VA police after the June 2017 sexual assault on the elevator, again after the July 2017 assault

while waiting for the elevator, and generally through January 2018. Id., ¶¶ 18–19, 24–25, 27.

Bryant alleges that she also informed various “VA supervisors and managers” of Jones’s actions

throughout this time. Id., ¶¶ 27, 31. The VA, however, took no action to protect her from this

harm. Id., ¶¶ 19–21, 26, 32, 38–39.

In her initial Complaint, Plaintiff set forth FTCA counts for assault, battery, and

negligence under a respondeat superior theory of liability. See ECF No. 1 (Compl.), ¶¶ 35–73.

The Government moved to dismiss pursuant to Federal Rule of Civil Procedure 12(b)(1),

asserting that the Court lacks jurisdiction to adjudicate intentional-tort claims against the United

States, which includes negligence counts arising out of intentional torts. See ECF No. 11-1

2 (MTD) at 3–6 (citing FTCA’s express bar on for “claim[s] arising out of assault [or] battery”)

(quoting 28 U.S.C. § 2680(h)). “[I]n light of” Defendant’s response, Plaintiff now seeks to

amend her Complaint to “clarify and narrow her existing claims against Defendant . . . .” ECF

No. 13 (Mot. to Amend) at 1. The proposed Amended Complaint now focuses solely on

negligence, rather than on assault and battery.

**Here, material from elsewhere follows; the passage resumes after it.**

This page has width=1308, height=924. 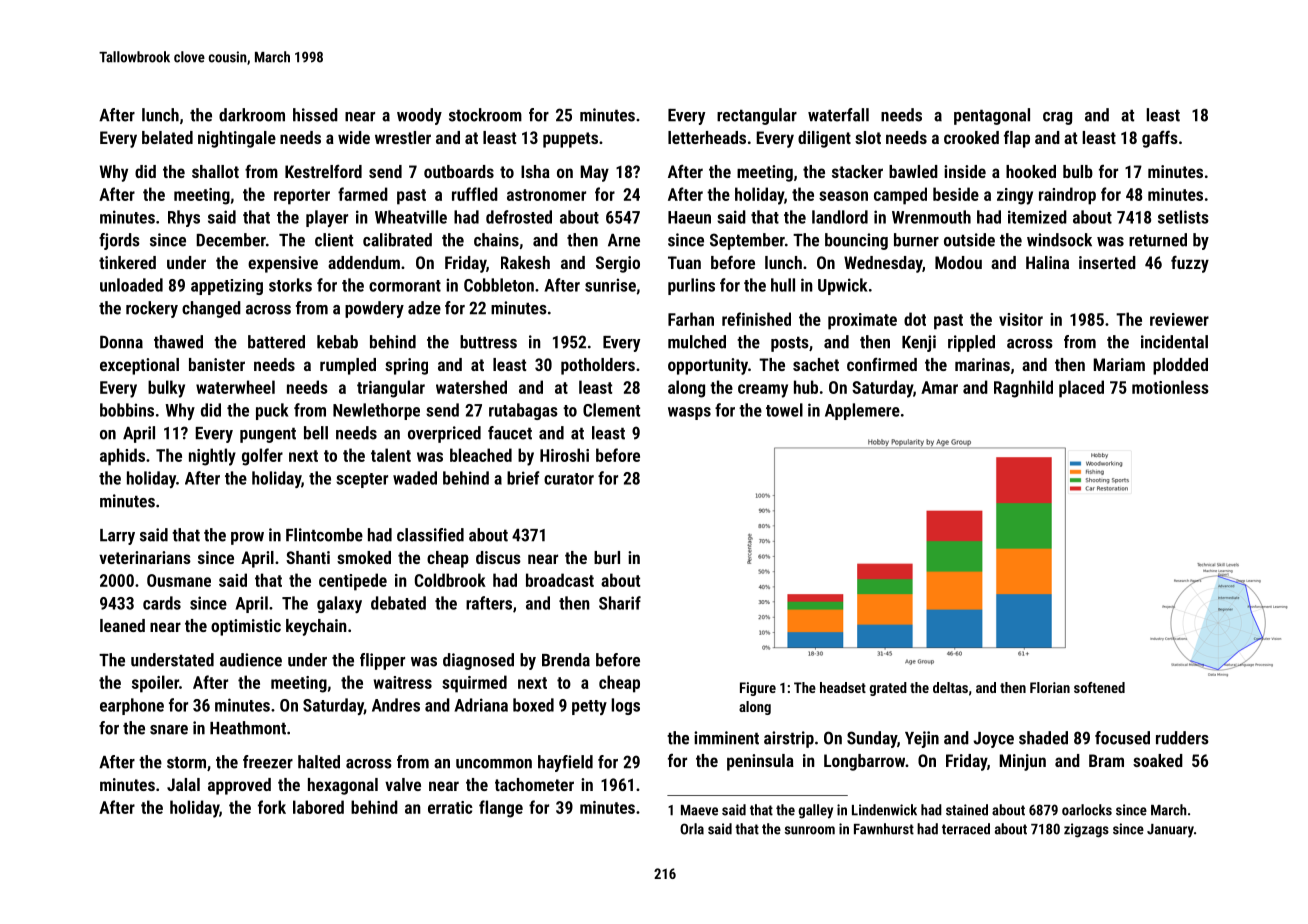 I want to click on focused, so click(x=1122, y=738).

Specifically, Count I asserts breach of two separate duties. The first, which Bryant

contends that the Government assumed before she started work at the VA, was to “warn the

Plaintiff of, and protect the Plaintiff from, known and unknown dangers on its premises,” as she

was a “business invite[e]” of the VA. See First Am. Compl., ¶¶ 43–44. Bryant alleges that the

Government breached this duty by “fail[ing] to notify Plaintiff or Plaintiff’s employer of the

numerous documented instances of assault, battery, harassment, and stalking by Jones dating

back to 2011,” id., ¶ 50, and that this failure to warn “caused the Plaintiff to become a victim of

Jones.” Id., ¶ 52. The second duty, which Bryant maintains that the Government assumed after

she reported Jones’s behavior, was to “take action to protect Plaintiff from further assaults,

harassment, and stalking by Jones” in light of “[t]he VA’s knowledge . . . that Jones had

specifically targeted Plaintiff . . . .” Id., ¶ 45.

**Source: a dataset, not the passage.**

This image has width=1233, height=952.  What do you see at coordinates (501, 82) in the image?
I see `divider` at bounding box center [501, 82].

Although it contains some of the same language as Count I, Count II largely centers

around the Government’s negligent training, hiring, supervision, and retention of Jones. Id.,

¶¶ 54–66. Count III also boils down to a negligent-supervision and -retention claim. Id., ¶¶ 67–

71 (focusing on “inherent risk and great danger associated with retaining Jones as an employee”

and “fail[ure] . . . to discipline and/or terminate Jones”) (emphasis added).

The Government opposes the Motion to Amend, positing that the proposed counts cannot

proceed as a matter of law. See ECF No. 16 (Def. Reply) at 4–7.

3 II. Legal Standard

A plaintiff may amend her complaint once as a matter of course within 21 days of serving

it or within 21 days of the filing of a responsive pleading. See Fed. R. Civ. P. 15(a)(1).

Otherwise, she must seek consent from the defendant or leave from the court. The latter “should

[be] freely give[n] . . . when justice so requires.” Fed. R. Civ. P. 15(a)(2). In deciding whether

to grant leave to file an amended complaint, courts may consider “undue delay, bad faith or

dilatory motive on the part of the movant, repeated failure to cure deficiencies by amendments

previously allowed, undue prejudice to the opposing party by virtue of allowance of the

amendment, futility of amendment, etc.” Foman v. Davis, 371 U.S. 178, 182 (1962). In this

Circuit, “it is an abuse of discretion to deny leave to amend unless there is sufficient reason.”

Firestone v. Firestone, 76 F.3d 1205, 1208 (D.C. Cir. 1996). Under Rule 15, furthermore, “the

non-movant generally carries the burden in persuading the court to deny leave to amend.”

Nwachukwu v. Karl, 222 F.R.D. 208, 211 (D.D.C. 2004).

It is clear, however, that amendment should not be permitted if it would be futile. In

other words, if the amendment is facially infirm, courts need not grant leave. See In re Interbank

Funding Corp. Sec. Litig., 629 F.3d 213, 218 (D.C. Cir.